*TASK REQUIREMENTS*: The reply must be the number of lines in the following material that include the word "beside", and nothing more.

*DATA SUPPLIED*:
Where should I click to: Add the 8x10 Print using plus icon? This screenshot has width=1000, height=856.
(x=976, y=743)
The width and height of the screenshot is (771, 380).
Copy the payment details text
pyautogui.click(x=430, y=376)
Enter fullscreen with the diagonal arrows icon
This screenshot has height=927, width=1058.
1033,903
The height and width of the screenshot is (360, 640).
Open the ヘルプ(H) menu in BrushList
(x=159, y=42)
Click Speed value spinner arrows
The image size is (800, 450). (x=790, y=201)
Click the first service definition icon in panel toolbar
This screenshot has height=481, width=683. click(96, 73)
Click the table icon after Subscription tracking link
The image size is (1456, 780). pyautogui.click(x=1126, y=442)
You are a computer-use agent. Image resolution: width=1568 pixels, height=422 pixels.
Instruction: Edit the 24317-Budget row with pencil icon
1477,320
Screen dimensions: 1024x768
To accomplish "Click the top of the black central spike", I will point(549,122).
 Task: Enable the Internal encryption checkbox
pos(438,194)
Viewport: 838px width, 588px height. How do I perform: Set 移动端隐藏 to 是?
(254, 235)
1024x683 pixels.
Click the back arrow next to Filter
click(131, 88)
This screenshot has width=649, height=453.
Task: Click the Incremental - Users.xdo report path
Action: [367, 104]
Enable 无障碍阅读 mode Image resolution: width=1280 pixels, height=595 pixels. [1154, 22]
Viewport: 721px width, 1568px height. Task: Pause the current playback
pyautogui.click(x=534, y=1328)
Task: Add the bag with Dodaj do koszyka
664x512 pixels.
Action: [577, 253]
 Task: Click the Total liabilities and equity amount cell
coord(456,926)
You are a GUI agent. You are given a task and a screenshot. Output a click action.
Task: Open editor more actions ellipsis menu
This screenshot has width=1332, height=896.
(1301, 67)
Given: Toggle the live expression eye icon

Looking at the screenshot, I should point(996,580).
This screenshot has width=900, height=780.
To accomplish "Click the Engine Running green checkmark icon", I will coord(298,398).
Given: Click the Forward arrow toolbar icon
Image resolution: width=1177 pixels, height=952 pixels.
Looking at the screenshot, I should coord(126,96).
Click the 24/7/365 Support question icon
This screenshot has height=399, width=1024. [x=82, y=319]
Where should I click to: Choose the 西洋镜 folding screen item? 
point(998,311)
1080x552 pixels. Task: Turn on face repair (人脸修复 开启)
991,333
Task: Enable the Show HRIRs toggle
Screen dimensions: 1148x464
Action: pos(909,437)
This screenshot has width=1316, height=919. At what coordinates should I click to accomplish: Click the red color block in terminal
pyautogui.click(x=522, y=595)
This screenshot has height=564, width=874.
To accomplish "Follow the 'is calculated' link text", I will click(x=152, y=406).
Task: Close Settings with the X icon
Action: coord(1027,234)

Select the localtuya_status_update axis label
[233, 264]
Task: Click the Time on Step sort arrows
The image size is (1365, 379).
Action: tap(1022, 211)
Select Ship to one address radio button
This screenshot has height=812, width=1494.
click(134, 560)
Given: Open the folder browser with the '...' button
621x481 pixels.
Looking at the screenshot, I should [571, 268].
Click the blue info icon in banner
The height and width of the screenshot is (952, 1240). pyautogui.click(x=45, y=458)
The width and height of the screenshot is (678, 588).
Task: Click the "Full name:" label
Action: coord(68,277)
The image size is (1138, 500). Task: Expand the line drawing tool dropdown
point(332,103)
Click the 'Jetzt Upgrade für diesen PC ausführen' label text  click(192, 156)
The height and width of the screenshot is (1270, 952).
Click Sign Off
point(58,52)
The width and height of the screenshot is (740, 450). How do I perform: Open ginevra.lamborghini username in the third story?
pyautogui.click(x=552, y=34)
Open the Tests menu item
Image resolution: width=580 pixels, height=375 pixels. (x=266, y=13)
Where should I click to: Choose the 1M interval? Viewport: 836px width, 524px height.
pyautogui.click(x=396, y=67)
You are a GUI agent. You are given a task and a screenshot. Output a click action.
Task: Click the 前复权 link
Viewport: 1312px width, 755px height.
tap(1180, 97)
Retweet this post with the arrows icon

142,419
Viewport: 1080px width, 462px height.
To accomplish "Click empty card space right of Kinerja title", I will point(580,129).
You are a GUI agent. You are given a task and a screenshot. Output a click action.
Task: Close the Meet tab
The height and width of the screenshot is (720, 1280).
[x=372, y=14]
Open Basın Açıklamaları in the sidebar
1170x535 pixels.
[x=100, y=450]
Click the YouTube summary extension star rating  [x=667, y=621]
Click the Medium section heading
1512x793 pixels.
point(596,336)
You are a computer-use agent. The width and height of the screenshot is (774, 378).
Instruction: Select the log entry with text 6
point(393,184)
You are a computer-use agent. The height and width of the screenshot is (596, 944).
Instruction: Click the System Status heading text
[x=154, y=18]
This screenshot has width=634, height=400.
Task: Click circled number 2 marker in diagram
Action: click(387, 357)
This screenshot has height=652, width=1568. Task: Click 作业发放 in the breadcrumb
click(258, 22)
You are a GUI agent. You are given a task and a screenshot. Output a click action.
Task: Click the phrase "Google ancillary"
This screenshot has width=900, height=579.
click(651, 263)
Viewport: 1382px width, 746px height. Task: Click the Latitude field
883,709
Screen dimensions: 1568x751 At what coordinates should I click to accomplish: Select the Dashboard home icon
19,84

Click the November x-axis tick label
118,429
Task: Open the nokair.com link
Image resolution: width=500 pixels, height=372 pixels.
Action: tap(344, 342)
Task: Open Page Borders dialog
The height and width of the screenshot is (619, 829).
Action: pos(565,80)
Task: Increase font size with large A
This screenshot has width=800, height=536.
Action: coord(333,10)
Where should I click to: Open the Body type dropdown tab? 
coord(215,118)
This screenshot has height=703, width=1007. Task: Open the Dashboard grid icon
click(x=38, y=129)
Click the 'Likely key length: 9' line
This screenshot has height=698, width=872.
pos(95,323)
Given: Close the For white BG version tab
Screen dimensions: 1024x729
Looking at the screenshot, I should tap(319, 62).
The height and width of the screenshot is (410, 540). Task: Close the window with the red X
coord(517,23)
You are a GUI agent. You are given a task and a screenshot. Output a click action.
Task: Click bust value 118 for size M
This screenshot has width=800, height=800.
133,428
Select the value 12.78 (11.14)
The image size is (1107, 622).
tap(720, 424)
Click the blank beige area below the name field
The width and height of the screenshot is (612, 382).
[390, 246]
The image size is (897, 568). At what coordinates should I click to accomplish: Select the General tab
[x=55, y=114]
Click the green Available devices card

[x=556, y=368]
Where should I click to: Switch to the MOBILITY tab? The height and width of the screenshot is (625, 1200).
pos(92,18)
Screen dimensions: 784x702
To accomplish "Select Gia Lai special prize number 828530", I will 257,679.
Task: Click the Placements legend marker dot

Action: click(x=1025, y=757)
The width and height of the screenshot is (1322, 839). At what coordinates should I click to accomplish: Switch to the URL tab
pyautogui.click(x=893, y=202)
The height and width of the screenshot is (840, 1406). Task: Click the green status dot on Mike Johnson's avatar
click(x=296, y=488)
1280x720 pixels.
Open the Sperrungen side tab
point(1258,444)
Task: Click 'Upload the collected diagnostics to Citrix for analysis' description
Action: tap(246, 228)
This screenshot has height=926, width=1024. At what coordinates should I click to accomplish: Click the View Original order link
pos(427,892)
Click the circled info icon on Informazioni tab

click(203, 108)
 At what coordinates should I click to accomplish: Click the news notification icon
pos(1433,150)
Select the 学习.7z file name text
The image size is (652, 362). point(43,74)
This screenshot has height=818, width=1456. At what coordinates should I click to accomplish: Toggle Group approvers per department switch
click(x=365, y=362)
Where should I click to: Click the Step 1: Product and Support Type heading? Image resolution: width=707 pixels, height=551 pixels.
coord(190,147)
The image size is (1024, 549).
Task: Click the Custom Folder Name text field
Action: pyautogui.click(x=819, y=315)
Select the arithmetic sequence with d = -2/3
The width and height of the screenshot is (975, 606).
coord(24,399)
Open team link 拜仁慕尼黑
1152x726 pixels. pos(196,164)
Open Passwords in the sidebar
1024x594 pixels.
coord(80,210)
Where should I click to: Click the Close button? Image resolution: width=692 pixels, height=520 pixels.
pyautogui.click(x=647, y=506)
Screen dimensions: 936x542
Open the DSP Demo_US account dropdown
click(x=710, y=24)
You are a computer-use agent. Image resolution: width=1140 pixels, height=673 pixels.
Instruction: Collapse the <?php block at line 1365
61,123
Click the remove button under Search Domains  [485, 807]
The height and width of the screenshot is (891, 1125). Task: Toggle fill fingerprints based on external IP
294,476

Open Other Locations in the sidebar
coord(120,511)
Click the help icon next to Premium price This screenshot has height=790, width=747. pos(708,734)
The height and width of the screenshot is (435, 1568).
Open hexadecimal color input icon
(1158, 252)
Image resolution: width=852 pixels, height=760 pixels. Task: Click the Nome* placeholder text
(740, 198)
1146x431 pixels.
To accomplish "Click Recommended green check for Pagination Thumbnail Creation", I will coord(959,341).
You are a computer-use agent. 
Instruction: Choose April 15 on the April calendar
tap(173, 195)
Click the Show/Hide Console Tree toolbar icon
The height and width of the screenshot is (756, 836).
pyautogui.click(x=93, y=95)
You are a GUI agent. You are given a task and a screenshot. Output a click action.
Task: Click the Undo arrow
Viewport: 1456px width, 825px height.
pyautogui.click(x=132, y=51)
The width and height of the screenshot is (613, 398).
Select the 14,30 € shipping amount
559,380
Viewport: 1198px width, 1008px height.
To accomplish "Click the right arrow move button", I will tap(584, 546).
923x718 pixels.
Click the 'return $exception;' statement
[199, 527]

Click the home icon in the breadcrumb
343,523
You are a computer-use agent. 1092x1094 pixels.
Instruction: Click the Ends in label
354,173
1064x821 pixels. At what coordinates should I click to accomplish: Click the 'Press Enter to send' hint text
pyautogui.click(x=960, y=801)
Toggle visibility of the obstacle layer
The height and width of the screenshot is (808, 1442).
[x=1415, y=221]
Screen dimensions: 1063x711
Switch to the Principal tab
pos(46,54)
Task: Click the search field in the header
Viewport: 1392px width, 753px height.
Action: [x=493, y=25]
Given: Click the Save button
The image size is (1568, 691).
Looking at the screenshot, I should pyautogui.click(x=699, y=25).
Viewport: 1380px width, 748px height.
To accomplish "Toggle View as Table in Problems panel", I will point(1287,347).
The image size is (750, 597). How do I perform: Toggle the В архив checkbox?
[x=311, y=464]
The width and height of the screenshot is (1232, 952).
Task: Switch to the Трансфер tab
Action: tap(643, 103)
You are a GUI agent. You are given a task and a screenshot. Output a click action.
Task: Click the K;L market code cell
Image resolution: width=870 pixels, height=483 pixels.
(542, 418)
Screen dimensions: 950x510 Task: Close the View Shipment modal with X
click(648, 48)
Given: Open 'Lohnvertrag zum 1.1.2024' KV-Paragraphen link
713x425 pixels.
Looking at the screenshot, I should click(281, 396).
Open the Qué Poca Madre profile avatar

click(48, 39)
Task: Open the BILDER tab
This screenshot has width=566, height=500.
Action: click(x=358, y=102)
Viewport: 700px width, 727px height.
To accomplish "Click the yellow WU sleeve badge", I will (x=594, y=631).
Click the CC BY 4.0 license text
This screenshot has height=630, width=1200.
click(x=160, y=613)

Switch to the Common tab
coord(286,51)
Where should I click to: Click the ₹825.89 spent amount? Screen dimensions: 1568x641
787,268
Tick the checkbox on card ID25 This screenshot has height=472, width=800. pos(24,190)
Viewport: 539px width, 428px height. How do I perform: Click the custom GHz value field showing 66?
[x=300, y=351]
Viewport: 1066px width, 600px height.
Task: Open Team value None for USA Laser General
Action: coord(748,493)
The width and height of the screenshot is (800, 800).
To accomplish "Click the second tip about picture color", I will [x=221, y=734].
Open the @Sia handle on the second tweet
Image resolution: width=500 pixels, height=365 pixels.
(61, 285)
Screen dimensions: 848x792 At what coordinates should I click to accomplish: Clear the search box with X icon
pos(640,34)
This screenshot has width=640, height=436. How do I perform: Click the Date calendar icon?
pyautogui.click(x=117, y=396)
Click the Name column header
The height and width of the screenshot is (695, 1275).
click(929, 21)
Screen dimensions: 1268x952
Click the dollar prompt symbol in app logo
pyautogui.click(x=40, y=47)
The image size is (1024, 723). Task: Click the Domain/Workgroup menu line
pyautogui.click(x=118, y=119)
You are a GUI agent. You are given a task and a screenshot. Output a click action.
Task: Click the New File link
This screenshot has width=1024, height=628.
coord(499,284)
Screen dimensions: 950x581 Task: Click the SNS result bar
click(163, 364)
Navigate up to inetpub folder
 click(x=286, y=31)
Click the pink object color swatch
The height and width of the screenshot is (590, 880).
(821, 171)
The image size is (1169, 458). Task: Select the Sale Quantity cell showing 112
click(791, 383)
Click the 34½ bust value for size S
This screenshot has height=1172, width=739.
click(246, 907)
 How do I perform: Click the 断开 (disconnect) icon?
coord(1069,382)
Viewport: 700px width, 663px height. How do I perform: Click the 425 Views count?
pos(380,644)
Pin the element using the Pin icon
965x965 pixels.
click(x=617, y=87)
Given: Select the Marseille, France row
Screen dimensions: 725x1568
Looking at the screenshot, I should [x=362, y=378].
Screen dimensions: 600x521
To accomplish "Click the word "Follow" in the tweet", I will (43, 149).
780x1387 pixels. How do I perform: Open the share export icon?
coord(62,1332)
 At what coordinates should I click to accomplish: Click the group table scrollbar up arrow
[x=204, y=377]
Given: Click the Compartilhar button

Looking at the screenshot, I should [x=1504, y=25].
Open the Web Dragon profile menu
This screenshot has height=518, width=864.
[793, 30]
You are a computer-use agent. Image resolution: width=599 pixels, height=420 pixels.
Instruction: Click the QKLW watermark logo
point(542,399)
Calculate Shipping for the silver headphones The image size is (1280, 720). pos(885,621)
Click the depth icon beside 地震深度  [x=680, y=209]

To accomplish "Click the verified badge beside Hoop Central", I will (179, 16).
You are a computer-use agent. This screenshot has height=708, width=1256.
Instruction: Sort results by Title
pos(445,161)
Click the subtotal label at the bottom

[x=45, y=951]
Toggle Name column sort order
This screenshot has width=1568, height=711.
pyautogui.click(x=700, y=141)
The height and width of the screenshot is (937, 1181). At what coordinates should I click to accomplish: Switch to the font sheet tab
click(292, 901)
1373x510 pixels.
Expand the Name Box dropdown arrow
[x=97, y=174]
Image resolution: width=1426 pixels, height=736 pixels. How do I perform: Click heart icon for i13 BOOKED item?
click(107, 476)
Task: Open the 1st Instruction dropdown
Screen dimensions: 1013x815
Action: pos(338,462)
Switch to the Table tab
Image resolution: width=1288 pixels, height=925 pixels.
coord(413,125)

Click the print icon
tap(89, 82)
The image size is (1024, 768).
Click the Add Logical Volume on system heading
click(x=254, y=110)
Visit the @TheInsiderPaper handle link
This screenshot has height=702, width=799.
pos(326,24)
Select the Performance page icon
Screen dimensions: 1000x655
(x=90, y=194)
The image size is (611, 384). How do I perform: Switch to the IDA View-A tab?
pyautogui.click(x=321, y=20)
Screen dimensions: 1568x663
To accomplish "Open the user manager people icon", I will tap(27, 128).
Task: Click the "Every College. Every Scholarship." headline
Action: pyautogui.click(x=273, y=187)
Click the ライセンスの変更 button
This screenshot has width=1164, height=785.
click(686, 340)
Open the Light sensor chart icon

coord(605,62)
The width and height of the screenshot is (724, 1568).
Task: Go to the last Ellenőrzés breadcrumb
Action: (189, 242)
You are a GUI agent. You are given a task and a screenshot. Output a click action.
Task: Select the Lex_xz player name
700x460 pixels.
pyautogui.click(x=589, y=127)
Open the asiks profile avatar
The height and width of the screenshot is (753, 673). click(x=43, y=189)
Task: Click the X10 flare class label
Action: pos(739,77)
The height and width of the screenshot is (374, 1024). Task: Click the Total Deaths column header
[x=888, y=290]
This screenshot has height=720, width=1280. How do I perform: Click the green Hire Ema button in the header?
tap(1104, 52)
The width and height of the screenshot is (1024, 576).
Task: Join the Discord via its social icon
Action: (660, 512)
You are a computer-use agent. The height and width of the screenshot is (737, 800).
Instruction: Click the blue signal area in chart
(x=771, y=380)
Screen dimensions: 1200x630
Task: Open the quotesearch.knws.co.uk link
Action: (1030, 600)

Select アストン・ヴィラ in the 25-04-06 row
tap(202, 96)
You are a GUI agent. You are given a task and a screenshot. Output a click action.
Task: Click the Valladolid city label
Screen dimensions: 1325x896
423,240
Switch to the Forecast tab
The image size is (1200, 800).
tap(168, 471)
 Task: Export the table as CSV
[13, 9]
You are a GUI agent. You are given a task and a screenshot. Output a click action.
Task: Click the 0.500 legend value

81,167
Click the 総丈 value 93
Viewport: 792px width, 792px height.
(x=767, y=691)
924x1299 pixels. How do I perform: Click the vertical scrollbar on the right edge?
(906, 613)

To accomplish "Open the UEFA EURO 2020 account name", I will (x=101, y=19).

*TASK RESULT*: 2